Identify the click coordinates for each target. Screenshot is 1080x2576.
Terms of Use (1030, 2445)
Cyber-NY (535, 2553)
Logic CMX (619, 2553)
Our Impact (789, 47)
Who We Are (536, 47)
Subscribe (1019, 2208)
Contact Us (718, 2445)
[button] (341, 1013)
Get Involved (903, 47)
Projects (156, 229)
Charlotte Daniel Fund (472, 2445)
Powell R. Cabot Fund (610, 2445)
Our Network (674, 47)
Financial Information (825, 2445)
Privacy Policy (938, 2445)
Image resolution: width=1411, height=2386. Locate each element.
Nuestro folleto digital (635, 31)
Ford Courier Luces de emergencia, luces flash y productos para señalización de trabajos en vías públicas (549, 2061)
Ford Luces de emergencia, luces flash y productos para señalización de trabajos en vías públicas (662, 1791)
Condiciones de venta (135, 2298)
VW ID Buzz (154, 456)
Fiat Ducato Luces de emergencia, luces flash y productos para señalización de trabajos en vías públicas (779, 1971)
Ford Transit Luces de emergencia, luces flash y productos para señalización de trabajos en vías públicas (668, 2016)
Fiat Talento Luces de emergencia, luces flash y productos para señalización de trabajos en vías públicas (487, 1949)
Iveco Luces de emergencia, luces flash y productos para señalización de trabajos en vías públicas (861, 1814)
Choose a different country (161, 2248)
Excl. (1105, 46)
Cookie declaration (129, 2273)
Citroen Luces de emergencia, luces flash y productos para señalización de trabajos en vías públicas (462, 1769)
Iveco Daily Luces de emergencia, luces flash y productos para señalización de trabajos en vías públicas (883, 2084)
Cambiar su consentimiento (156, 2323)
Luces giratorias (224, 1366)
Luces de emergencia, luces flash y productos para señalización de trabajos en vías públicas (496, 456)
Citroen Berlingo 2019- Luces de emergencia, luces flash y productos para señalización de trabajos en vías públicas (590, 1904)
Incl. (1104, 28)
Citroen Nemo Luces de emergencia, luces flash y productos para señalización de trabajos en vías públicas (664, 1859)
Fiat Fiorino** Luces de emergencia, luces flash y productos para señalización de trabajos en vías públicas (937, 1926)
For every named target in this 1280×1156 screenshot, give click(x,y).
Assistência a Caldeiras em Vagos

+===+

_Task directions:_ Reproduce the listing above line for line, without changing a single character.

_Written solution:_
Identify the click coordinates for each target. Screenshot is 1080x2576.
Terms of Use (1030, 2445)
Cyber-NY (535, 2553)
Logic CMX (619, 2553)
Our Impact (789, 47)
Who We Are (536, 47)
Subscribe (1019, 2208)
Contact Us (718, 2445)
[button] (341, 1013)
Get Involved (903, 47)
Projects (156, 229)
Charlotte Daniel Fund (472, 2445)
Powell R. Cabot Fund (610, 2445)
Our Network (674, 47)
Financial Information (825, 2445)
Privacy Policy (938, 2445)
Image resolution: width=1411, height=2386. Locate each element.
Nuestro folleto digital (635, 31)
Ford Courier Luces de emergencia, luces flash y productos para señalización de trabajos en vías públicas (549, 2061)
Ford Luces de emergencia, luces flash y productos para señalización de trabajos en vías públicas (662, 1791)
Condiciones de venta (135, 2298)
VW ID Buzz (154, 456)
Fiat Ducato Luces de emergencia, luces flash y productos para señalización de trabajos en vías públicas (779, 1971)
Ford Transit Luces de emergencia, luces flash y productos para señalización de trabajos en vías públicas (668, 2016)
Fiat Talento Luces de emergencia, luces flash y productos para señalización de trabajos en vías públicas (487, 1949)
Iveco Luces de emergencia, luces flash y productos para señalización de trabajos en vías públicas (861, 1814)
Choose a different country (161, 2248)
Excl. (1105, 46)
Cookie declaration (129, 2273)
Citroen Luces de emergencia, luces flash y productos para señalización de trabajos en vías públicas (462, 1769)
Iveco Daily Luces de emergencia, luces flash y productos para señalización de trabajos en vías públicas (883, 2084)
Cambiar su consentimiento (156, 2323)
Luces giratorias (224, 1366)
Luces de emergencia, luces flash y productos para señalización de trabajos en vías públicas (496, 456)
Citroen Berlingo 2019- Luces de emergencia, luces flash y productos para señalización de trabajos en vías públicas (590, 1904)
Incl. (1104, 28)
Citroen Nemo Luces de emergencia, luces flash y productos para señalización de trabajos en vías públicas (664, 1859)
Fiat Fiorino** Luces de emergencia, luces flash y productos para señalización de trabajos en vías públicas (937, 1926)
For every named target in this 1280×1156 screenshot, give click(x,y).
Assistência a Caldeiras em Vagos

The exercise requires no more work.